A former teacher has secured a High Court order preventing his trial on 25 charges of indecent assault against six former pupils in two Dublin national schools in the 1960s.
When granting the order of prohibition yesterday on grounds of unreasonable delay in making the complaints for which no satisfactory explanation was offered, Mr Justice Kearns criticised psychological evidence presented to support the DPP's claim that the delay in making the complaints of indecent assault was justified.
Reports prepared by a psychologist fell so far short of what was required in such cases as to be of virtually no value, he said. The psychologist herself had accepted there were significant shortcomings in her evidence.
However, the judge also noted that the psychologist was asked to conduct each consultation and prepare a report on each complainant for a fee of €170, which the judge described as highly unsatisfactory for any professional person, especially one engaged in work of such a sensitive nature.
He was giving his reserved judgment on judicial review proceedings brought by the teacher, who is elderly and was described as having considerable health problems. The complaints related to alleged incidents of assault in one northside school in 1964-1966 and assaults in a school on the southside in 1967-1968.
The judge said some 20 former pupils of the northside school had been interviewed, and none had supported the claims made regarding the alleged incidents there. In relation to the second school, no complaints were made at the time of the alleged assaults and teachers employed there then were, the applicant alleged, either dead or untraceable.
The first complaint alleging assault was made in 1994 and the rest in the following two years.

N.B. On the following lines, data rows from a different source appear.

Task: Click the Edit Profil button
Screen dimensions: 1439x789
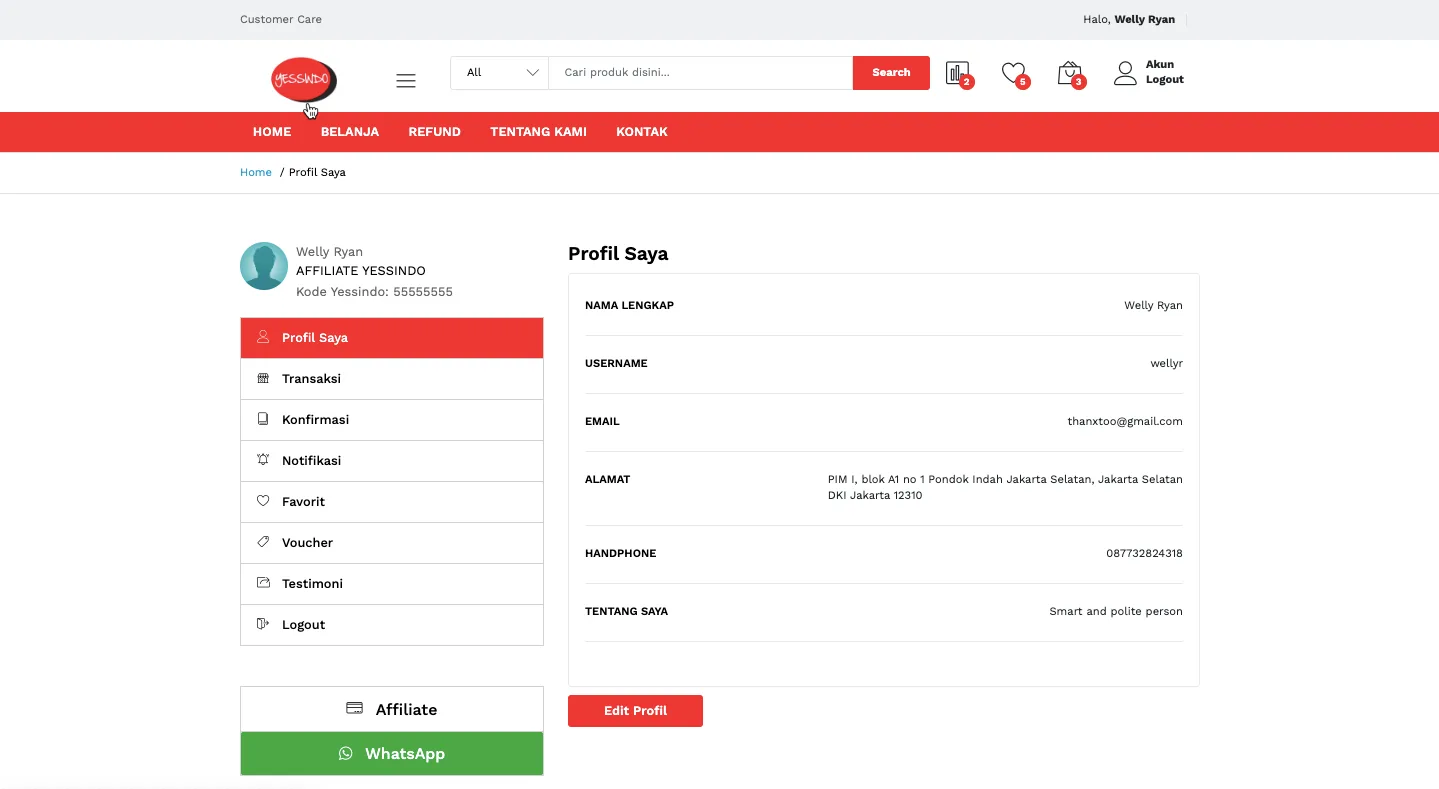Action: click(x=635, y=711)
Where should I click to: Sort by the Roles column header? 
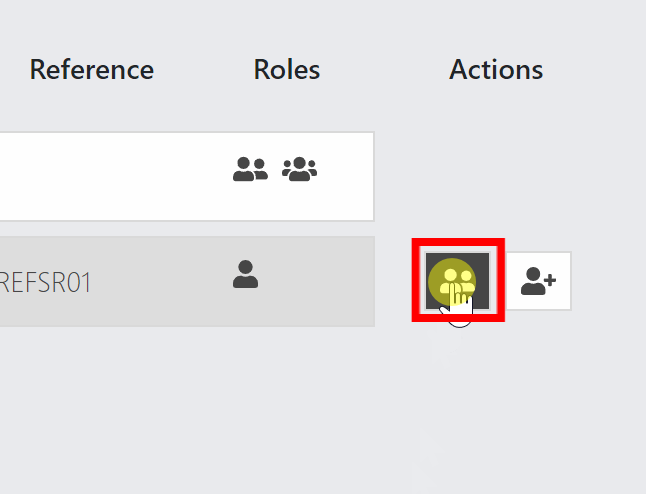287,69
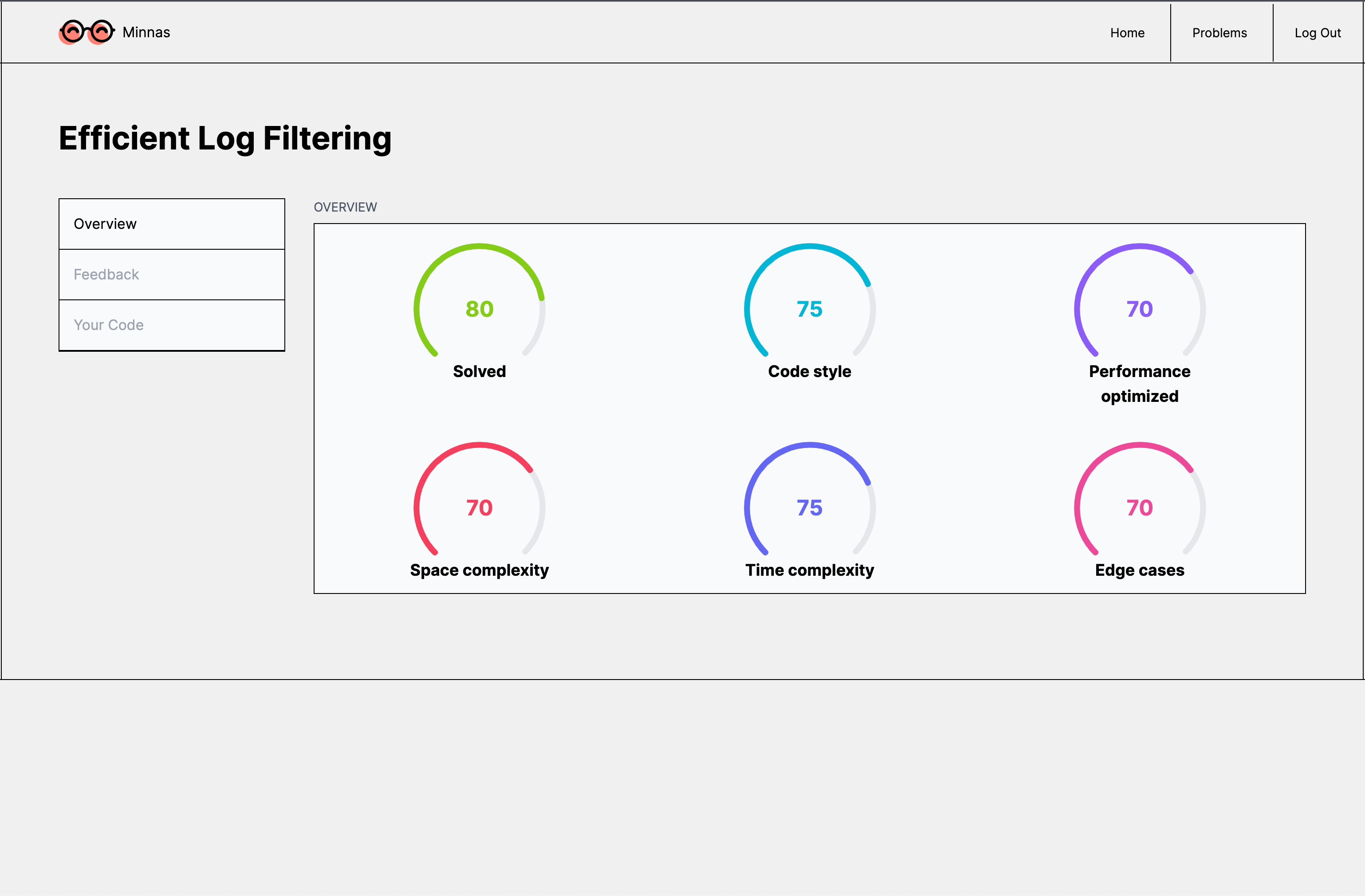The width and height of the screenshot is (1365, 896).
Task: Click the Solved label text
Action: pos(480,371)
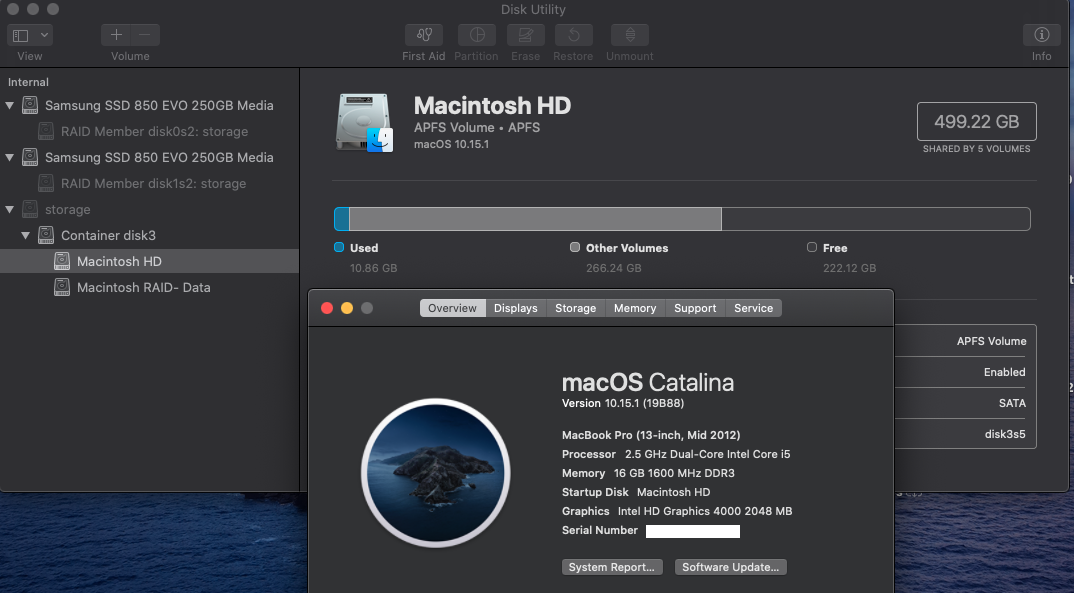Switch to the Displays tab

point(515,308)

The applicant, who was still teaching into the 1990s, was arrested and charged in December 1997. He was returned for trial in 1999.
The applicant alleged there was gross and inordinate delay in making the complaints and also prosecutorial delay, which created a real risk of an unfair trial.

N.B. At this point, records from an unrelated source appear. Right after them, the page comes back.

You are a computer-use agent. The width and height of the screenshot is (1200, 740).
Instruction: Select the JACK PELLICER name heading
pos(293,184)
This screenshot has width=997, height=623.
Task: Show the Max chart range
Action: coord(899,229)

In such a case, the psychological evidence adduced to explain the delay in making complaints was critical, the judge said. However, expert evidence could not be accepted if based on unverified facts, broad assumptions and generalisations.

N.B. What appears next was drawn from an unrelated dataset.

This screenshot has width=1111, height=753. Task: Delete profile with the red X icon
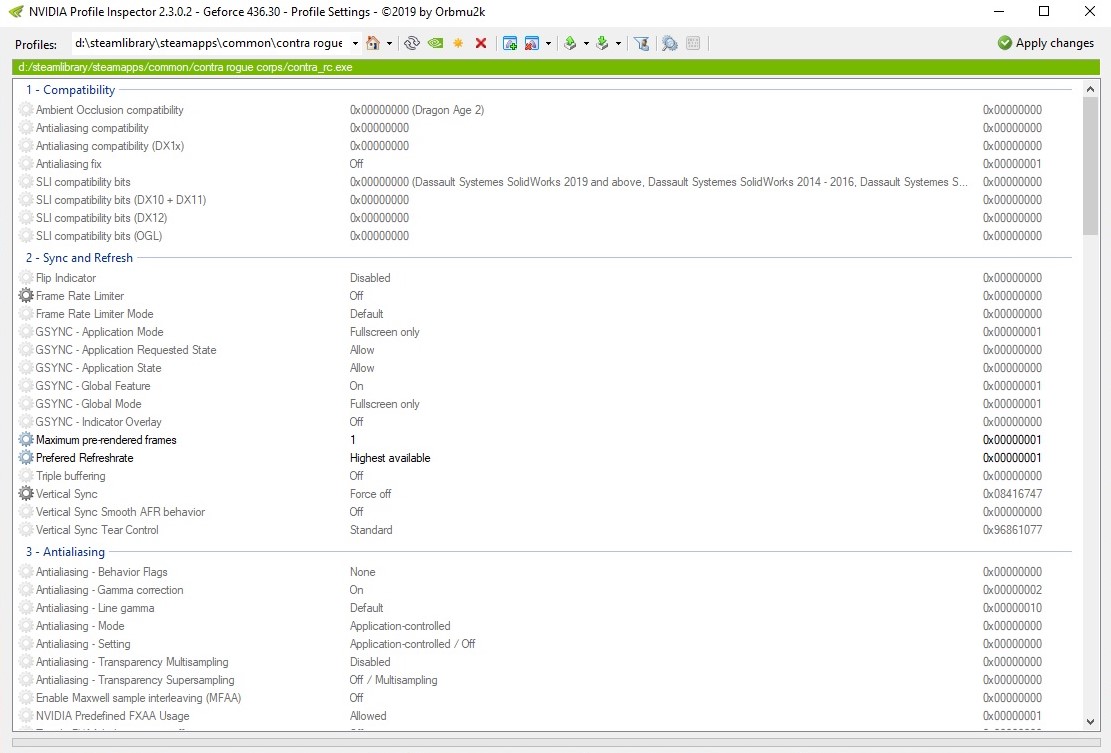pos(481,43)
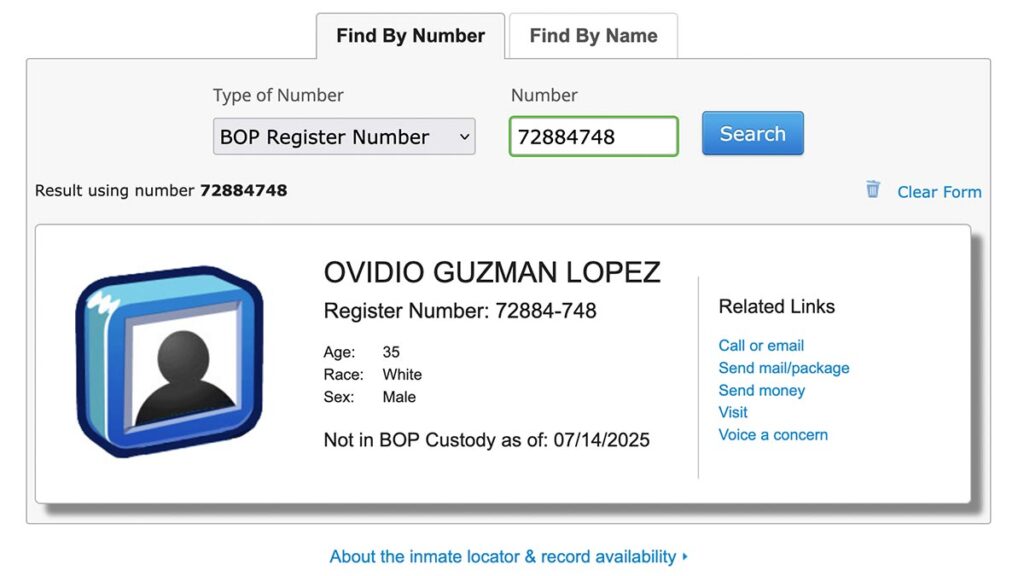
Task: Click the Result using number text
Action: (x=161, y=190)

In this case, the reports and evidence of the clinical psychologist fell well short of what was required. Addendums had to be requested for her reports, but these were not based on further consultation and instead she had made one telephone call to each complainant. In one case she had telephoned a complainant's wife to discuss his sexual difficulties.
The psychologist had agreed in evidence that this was unsatisfactory, the judge said. Another difficulty was that her interviews with the complainants were not recorded, and she had written down replies to her questions as she interviewed and made notes. No psychological testing had been done. Her reports were largely a reporting exercise of what was stated to her rather than a psychological evaluation.
The judge said there was no satisfactory explanation advanced for the delay in making the complaints. He was satisfied this was an appropriate case for granting an order of prohibition.